"Née au Canada, élevée à Los Angeles et vivant à San Francisco, Alanis aime le bouillon, a grandi en mangeant le goulasch hongrois de sa mère et ne se souvient plus des repas de son mariage". C'est ainsi que se présente à nous le dernier épisode du podcast Table Manners, présenté par Jessie et Lennie Ware. Avec comme invitée de renom, la chanteuse Alanis Morissette. Mais si l'interprète de "Ironic" est venue s'attarder au micro, ce n'est pas juste pour parler bouffe. C'est un sujet plus tabou que l'artiste a abordé : la dépression post-partum - c'est à dire les six semaines qui suivent l'accouchement, sources de changements physiques et émotionnels. Une souffrance qu'elle a porté sur elle durant le confinement.
Plus précisément, Alanis Morissette nous explique avoir subi une dépression post-partum après la naissance de son premier enfant - mais aussi de son deuxième - et une "anxiété" post-partum sévère suite à la naissance de son dernier. Mais durant cette exceptionnelle période d'isolement global, elle n'a que davantage ressenti cette anxiété. "Fondamentalement, je ne suis pas moi-même depuis deux ans [...] Je pense qu'au minimum [une dépression post-partum] peut durer deux ans quand elle n'est pas traitée", relate-t-elle encore. Entre deux appels à sa médecin, la chanteuse s'est demandée comment lâcher-prise. L'angoisse ? Que la situation empire.

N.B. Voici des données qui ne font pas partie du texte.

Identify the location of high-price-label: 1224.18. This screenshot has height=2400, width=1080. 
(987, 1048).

L'air de rien, celle qui a écrit tout un pan de notre teen culture nous alerte sur le manque d'informations auquel se heurtent les femmes concernées. Comment expliquer au juste cette anxiété qui laisse K.O. ? Et y remédier ? Alanis Morissette raconte : "Il est difficile de l'expliquer, à moins que quelqu'un l'ait vécu également, c'est trop difficile à mettre en mots".

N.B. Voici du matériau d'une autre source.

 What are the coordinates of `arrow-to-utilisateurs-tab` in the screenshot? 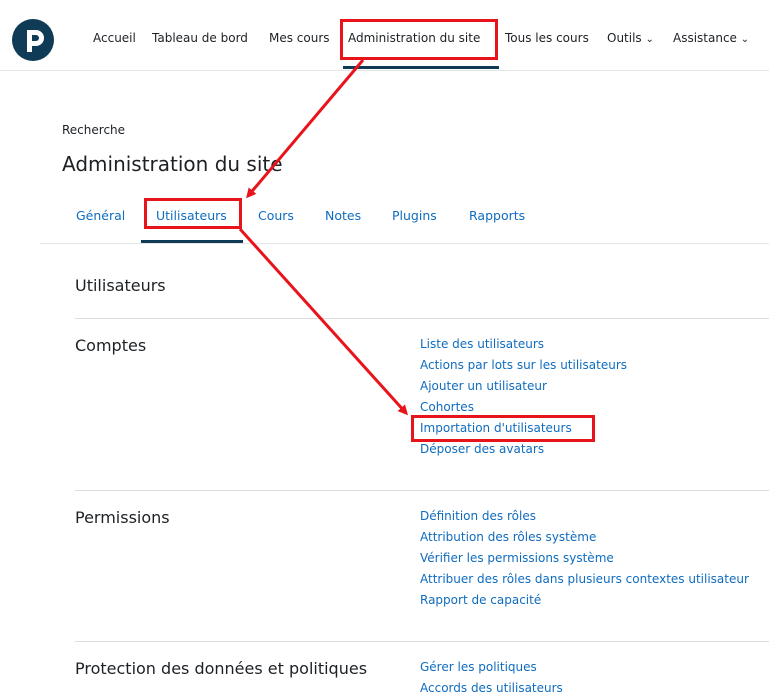 It's located at (306, 129).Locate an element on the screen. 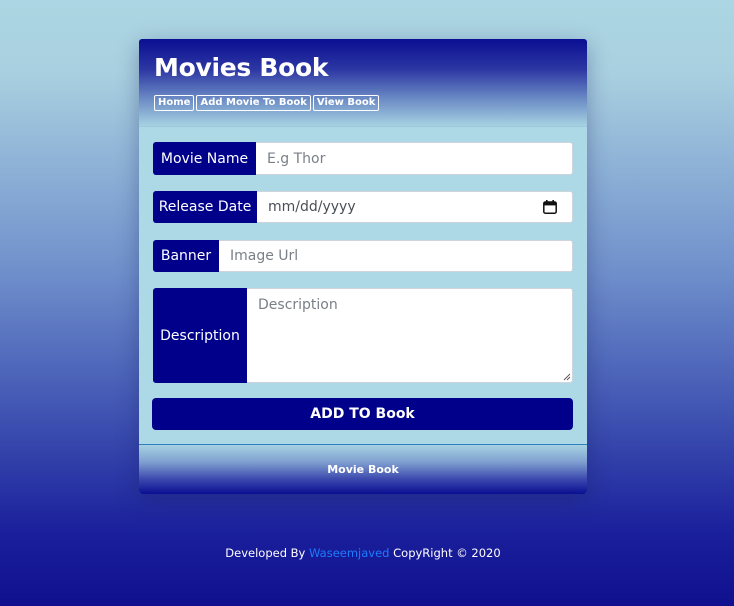 Image resolution: width=734 pixels, height=606 pixels. card-footer: Movie Book is located at coordinates (363, 469).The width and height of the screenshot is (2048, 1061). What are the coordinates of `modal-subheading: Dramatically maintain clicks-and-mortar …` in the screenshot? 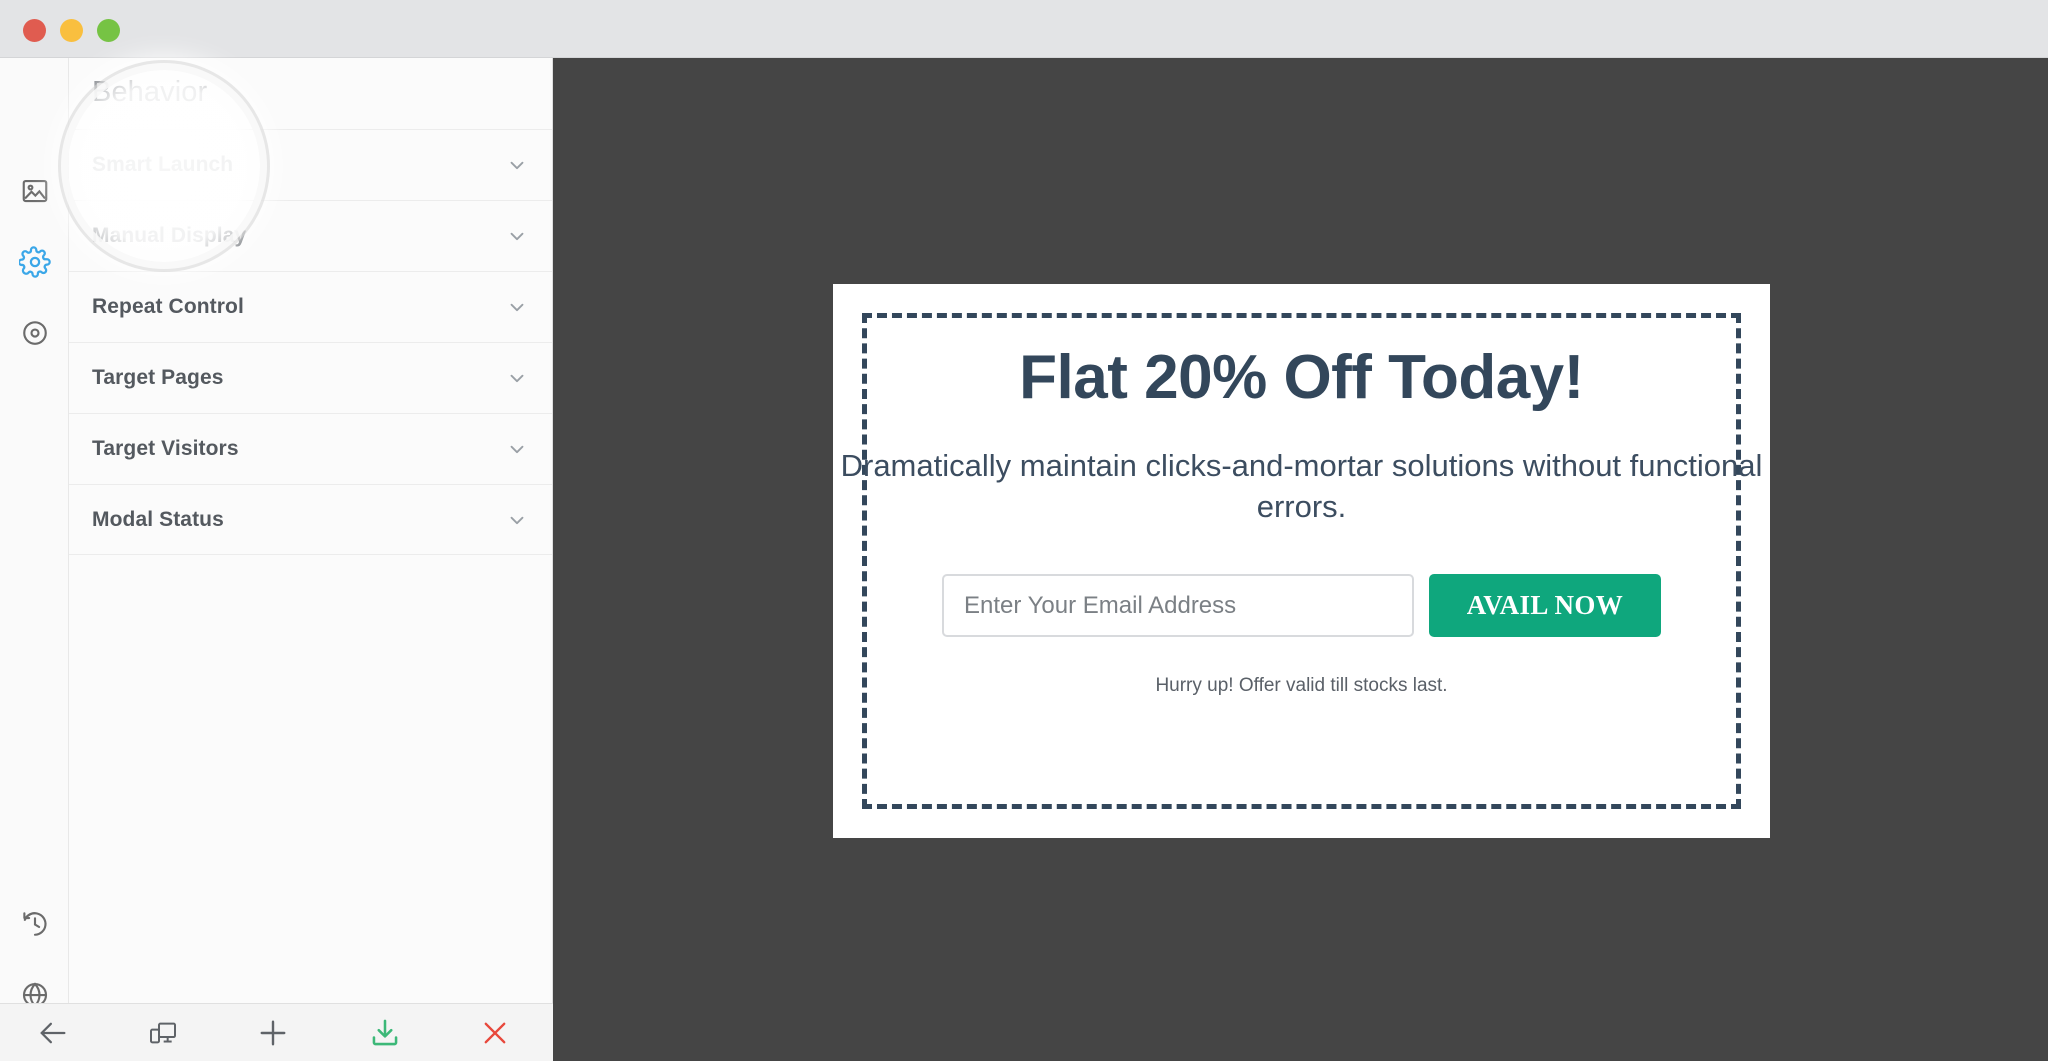 It's located at (1302, 486).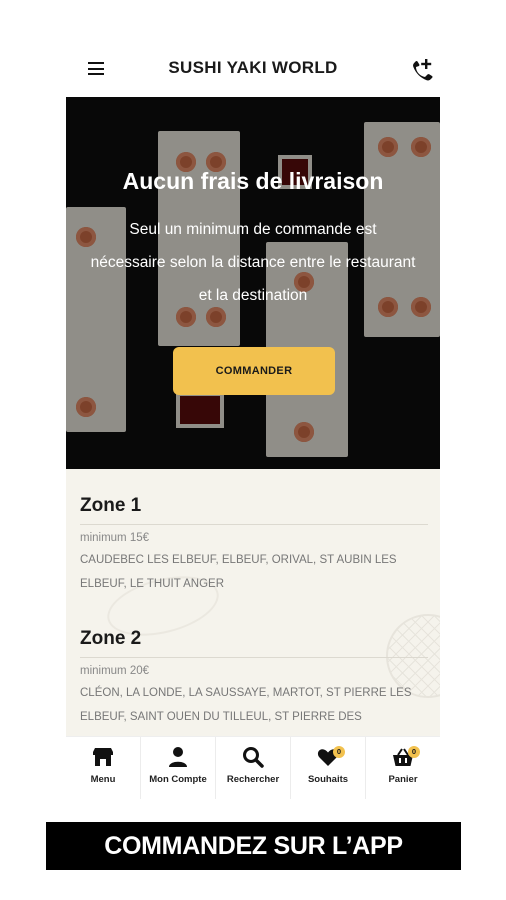 Image resolution: width=506 pixels, height=900 pixels. Describe the element at coordinates (328, 780) in the screenshot. I see `nav-label: Souhaits` at that location.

"J'éprouvais encore cette anxiété au moment du confinement. Collectivement, en tant que planète, nous étions tous en train de nous battre, de fuir, de nous effondrer", nous explique l'artiste. Terreau d'émotions intenses et contradictoires, entre pensées morbides et soif de survie, le confinement l'a renvoyé à ses dépressions post-partum - ou "post-natale", c'est selon. Le collectif, cela compte quand on parle de ce phénomène qui meurtrit la santé mentale (et physique). Car comme nous le rappelle le magazine Stylist, la dépression post-partum touche plus d'une femme sur dix au Royaume-Uni. Et là-bas comme ailleurs, la parole se libère enfin. En France par exemple, où le hashtag #MonPostPartum est venu ouvrir la voie.
Mais si plus personne désormais ne peut l'ignorer, comment combattre au juste ce mal-être si compliqué à définir ? On s'en doute, la musicienne n'a pas de baguette magique. Mais simplement un conseil personnel : en parler. Ne pas rester isolée. Ne pas craindre d'exprimer ses failles et de demander de l'aide, aux professionnelles de la santé comme à ses proches. Suite à cette longue période de confinement, la chanteuse l'affirme d'ailleurs sans détour : "nous sommes des animaux sociaux, nous avons besoin les uns des autres". Difficile de la contredire.
Les mots d'Alanis Morissette touchent, mais ils n'étonnent - malheureusement - pas tant que ça. Car si l'on en croit une récente étude américaine, les risques de dépressions post-partum se seraient dangereusement amplifiés durant la pandémie de coronavirus. Anxiété généralisée, accès aux soins restreint, stress supplémentaire, solitude accrue... La covid-19 n'a en rien allégé la situation, l'on s'en doute. Raison de plus pour en parler.